見通しの良い交差点での事故防止(周辺視について)
~えっ!見通しの良い交差点で事故?~
例えば鳥取県内によくある田んぼの中の交差点。周囲の見通しも良く、交通事故は発生しそうにありません。
しかし、実際にはこのように見通しの良い交差点でも出会い頭事故が発生しています。
この事故の特徴はいくつか挙げられます。
第1に昼間の発生が多いこと。
第2に当事者は高齢者が多いこと。
第3に事故原因を尋ねると、「衝突するまで相手車両に気がつかなかった。」と答える人が多いこと。
このように、昼間、見通しの良い交差点で、接近する相手車両に気がつくことなく衝突事故を起こしているという不思議なことが起こっているのです。
そして、このような事故の場合、減速しないままの衝突となるので、重大な事故となることが多いのです。
この不思議な事故の要因は、人間の目の機能にあったのです。
止まって見える相手車両
運転者の視野の中で、交差点に進入してくる相手車両との位置(度)が変化し、図1のように運転者の視野の中で相手車両との位置関係(角度)が変化しない場合には、相手車両の存在に気がつくのが遅れ、衝突の危険性が高まります。
実験の結果では、視線を左右に動かさないで正面だけを見ていると、衝突するタイミングで接近する相手車両の発見が遅れ、極端な場合は、交差点の手前まで接近しても相手車両に気がつかないケースもありました。
一方、衝突しないタイミングで接近する場合には少なくとも交差点の60m手前では相手車両を発見できたのです。
【図1】
事故原因は目の機能
このようなことが起こる原因は、人の目の機能にあると考えられます。人の目の視野は中心視野と周辺視野に分けられます。(図2参照)。
【図2】
中心視野は分能が高く、物を詳細に見ることに適しています。

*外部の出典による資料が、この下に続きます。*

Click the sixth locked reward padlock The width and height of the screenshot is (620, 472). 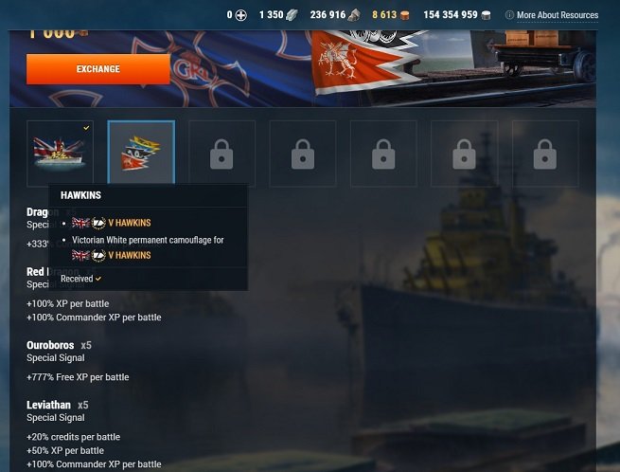point(464,154)
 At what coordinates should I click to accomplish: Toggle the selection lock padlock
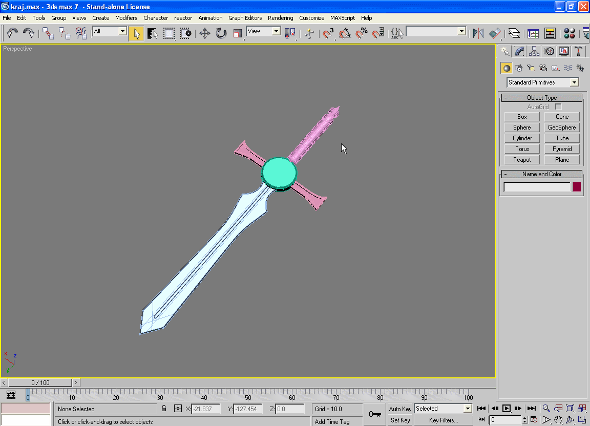164,409
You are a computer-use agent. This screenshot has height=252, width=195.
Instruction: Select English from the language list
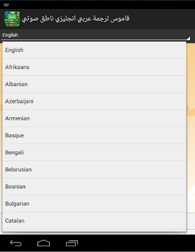(x=94, y=50)
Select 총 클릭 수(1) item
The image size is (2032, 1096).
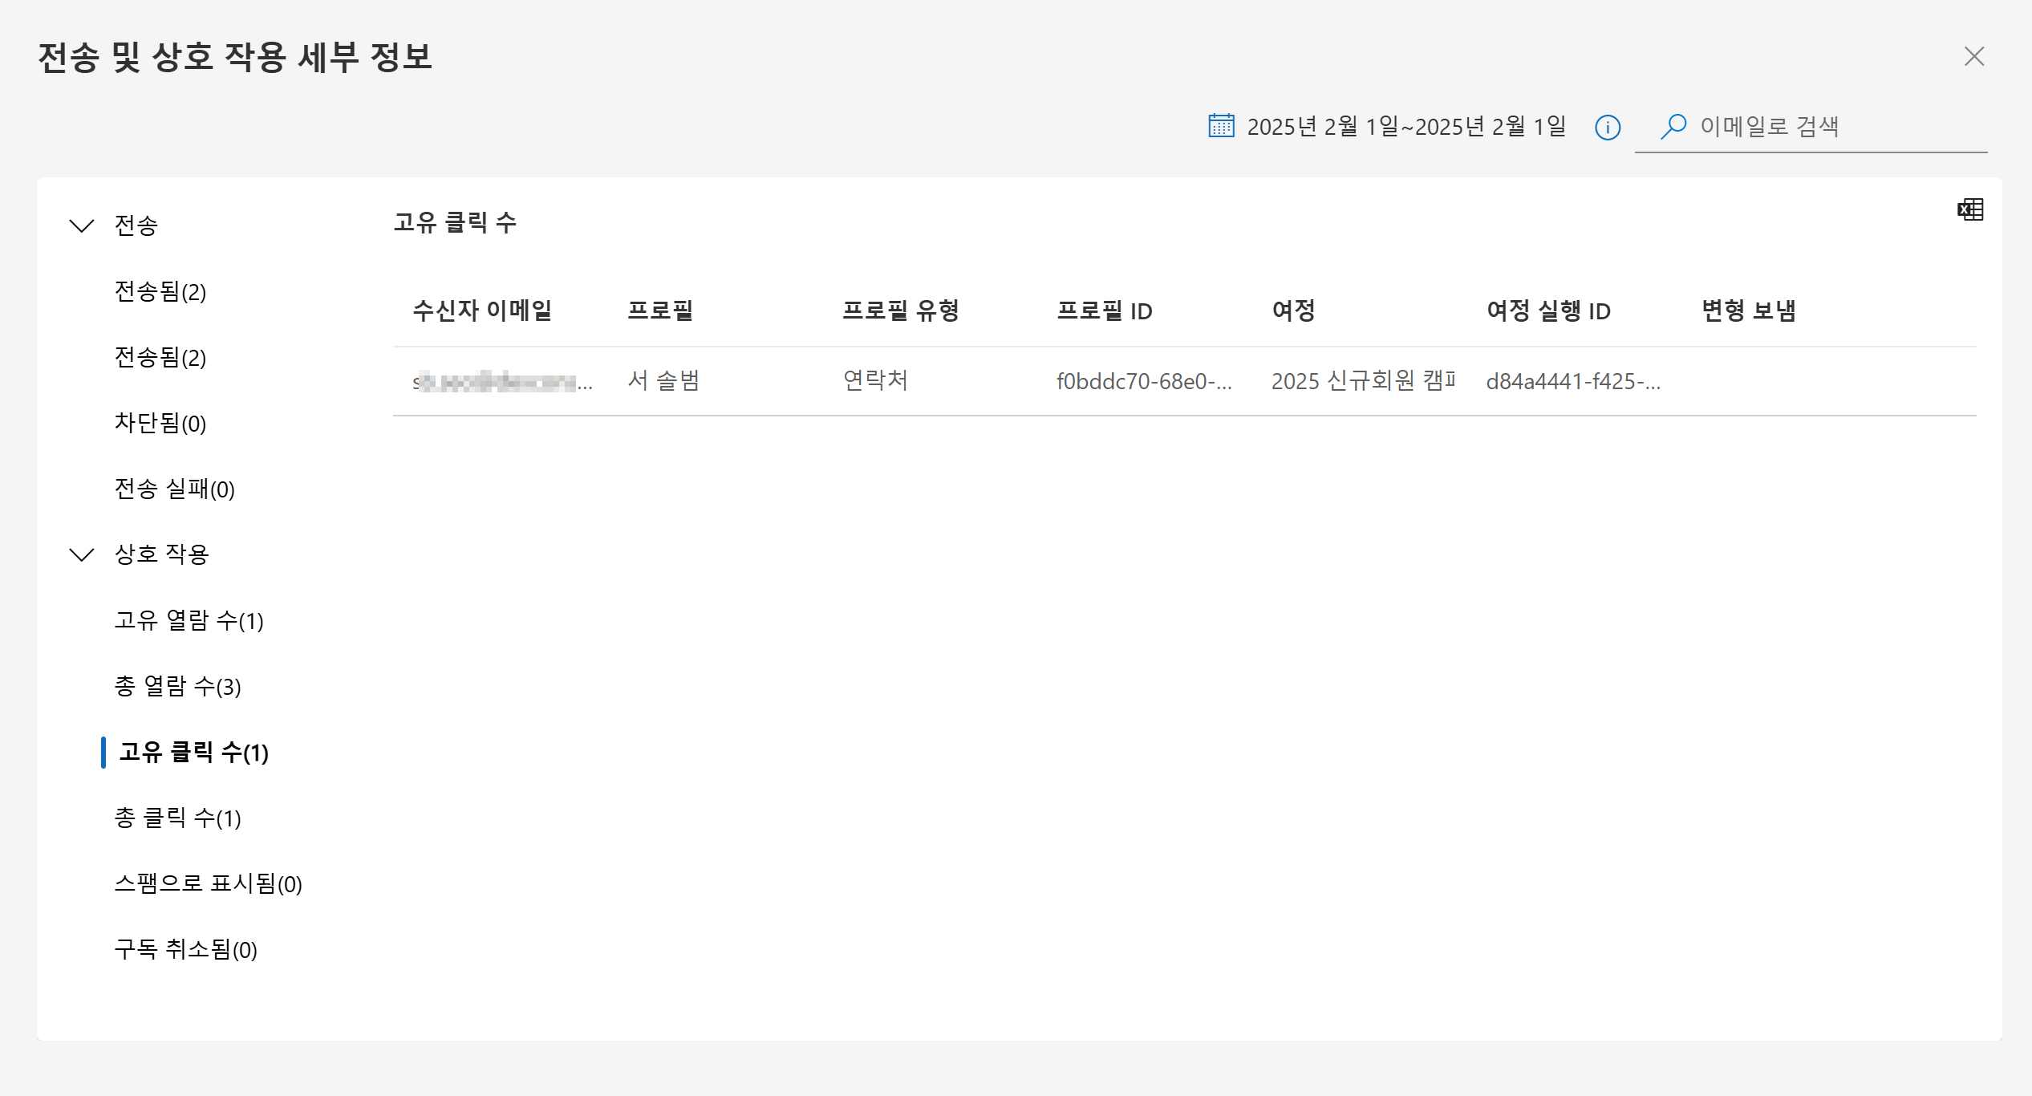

一方、周辺視野は動きに敏感に対応できます。
人間は、周辺視野で動く物を異常ととらえ、中心視野でその詳細を把握するシステムが備わっています。
図1で紹介した衝突する場合は、運転者の視野の中で相手車両は動かないため、異常としてとらえないこととなり、相手車両が接近することに気がつかないのです。
事故にあわないためには
このように、見通しの良い交差点での出会い頭事故は、人間の目の機能に深く根ざしたものであると言えます。
このような事故に遭わないため、次の点に注意しましょう。
○ 相手車両に気がつくために
・ 交差点があることを認識する。
・ 顔を左右に向けてしっかり確認する。
・ 減速して確認する。
・ 一時停止がある場合は、必ず一時停止して左右を確認する。
○ 相手車両に気がついたら
・ 減速または一時停止し、相手車両の動きをよく見ましょう。